> [Arbeitsauftrag 1]
Für welchen Zeitraum ist laut dem Textabschnitt die Behandlung und Beschlussfassung über die eingegangenen Stellungnahmen eingeplant?

> [Textabschnitt]
Wesentlich ist, dass die Behandlung und Beschlussfassung über die eingegangenen Stellungnahmen für den Herbst 2011 eingeplant ist. In dem jetzigen Verfahrensstadium werden keine festen, unumstößlichen Tatsachen geschaffen. Die Aufarbeitung der bereits heute diskutierten Problemfelder bleibt in jedem Fall dem weiteren Verfahren vorbehalten. Im Zuge des weiteren Verfahrens können und müssen die dann auch vorliegenden Ergebnisse des Gestaltungswettbewerbs in die weitere Behandlung mit einbezogen werden. Die aus dem Wettbewerb gewonnenen Erkenntnisse werden dann ebenso wie die bisher eingegangenen Anregungen sowohl in den Vorhabenplan als auch in den Bebauungsplan-Entwurf für die öffentliche Auslegung als weiteren wichtigen Verfahrensschritt des Bebauungsplanverfahrens einfließen.

> [Aufgabeneingabe]
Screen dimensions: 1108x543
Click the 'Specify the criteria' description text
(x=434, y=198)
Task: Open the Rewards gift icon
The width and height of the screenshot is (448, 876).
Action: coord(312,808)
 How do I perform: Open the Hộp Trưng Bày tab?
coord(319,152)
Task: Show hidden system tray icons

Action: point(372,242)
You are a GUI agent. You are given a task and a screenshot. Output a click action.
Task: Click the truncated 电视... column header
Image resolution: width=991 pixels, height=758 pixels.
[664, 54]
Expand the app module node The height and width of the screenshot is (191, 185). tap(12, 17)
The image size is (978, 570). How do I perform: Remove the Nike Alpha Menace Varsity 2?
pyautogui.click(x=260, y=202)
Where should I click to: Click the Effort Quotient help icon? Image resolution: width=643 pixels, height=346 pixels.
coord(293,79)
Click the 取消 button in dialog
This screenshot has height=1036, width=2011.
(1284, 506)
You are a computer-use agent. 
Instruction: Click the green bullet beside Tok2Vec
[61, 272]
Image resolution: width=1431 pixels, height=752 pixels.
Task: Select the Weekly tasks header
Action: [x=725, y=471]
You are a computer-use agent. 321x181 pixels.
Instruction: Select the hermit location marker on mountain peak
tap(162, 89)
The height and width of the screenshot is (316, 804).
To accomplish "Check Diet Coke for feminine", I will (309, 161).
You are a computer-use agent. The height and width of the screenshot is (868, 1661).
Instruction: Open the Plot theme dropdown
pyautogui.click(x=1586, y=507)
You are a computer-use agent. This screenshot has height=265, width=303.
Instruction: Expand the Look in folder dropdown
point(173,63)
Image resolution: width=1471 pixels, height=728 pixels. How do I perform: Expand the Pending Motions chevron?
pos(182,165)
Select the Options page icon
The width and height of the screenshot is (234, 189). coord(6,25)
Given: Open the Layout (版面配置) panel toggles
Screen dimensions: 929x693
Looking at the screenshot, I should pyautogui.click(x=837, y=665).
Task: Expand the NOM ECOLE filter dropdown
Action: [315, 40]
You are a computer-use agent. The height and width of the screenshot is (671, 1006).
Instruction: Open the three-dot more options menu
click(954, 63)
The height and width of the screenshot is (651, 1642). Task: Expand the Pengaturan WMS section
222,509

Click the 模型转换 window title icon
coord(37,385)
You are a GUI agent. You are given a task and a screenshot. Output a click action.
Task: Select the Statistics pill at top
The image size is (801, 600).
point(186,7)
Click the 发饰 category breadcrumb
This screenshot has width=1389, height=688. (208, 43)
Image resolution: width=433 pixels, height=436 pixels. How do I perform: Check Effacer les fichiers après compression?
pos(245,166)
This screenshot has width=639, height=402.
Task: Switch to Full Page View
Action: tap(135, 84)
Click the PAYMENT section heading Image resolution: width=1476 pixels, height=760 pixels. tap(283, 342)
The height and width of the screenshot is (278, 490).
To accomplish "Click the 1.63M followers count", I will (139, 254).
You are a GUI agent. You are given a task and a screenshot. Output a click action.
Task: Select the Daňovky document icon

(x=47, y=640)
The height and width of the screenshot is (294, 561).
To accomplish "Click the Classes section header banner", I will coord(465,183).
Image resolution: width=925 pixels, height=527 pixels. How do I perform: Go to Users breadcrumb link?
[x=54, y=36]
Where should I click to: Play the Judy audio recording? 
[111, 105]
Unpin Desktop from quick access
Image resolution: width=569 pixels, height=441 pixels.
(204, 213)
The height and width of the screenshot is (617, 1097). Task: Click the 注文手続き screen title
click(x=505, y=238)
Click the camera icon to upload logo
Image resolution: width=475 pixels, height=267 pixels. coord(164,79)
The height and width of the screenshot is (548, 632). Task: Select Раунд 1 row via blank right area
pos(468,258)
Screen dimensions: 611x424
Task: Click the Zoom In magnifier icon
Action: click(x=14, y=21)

> [Arbeitsauftrag 2]
Ändere in der Liste den Bereich vom Anfang bis einschließlich der Zeile mit „Expand the app“: Ersetze „Screen dimensions“ durch „Screen size“ und gib nur diese Zeilen sonst unverändert wieder.

> [Vollständige Ausgabe 1]
Für den Herbst 2011.

> [Vollständige Ausgabe 2]
Screen size: 1108x543
Click the 'Specify the criteria' description text
(x=434, y=198)
Task: Open the Rewards gift icon
The width and height of the screenshot is (448, 876).
Action: coord(312,808)
 How do I perform: Open the Hộp Trưng Bày tab?
coord(319,152)
Task: Show hidden system tray icons

Action: point(372,242)
You are a GUI agent. You are given a task and a screenshot. Output a click action.
Task: Click the truncated 电视... column header
Image resolution: width=991 pixels, height=758 pixels.
[664, 54]
Expand the app module node The height and width of the screenshot is (191, 185). tap(12, 17)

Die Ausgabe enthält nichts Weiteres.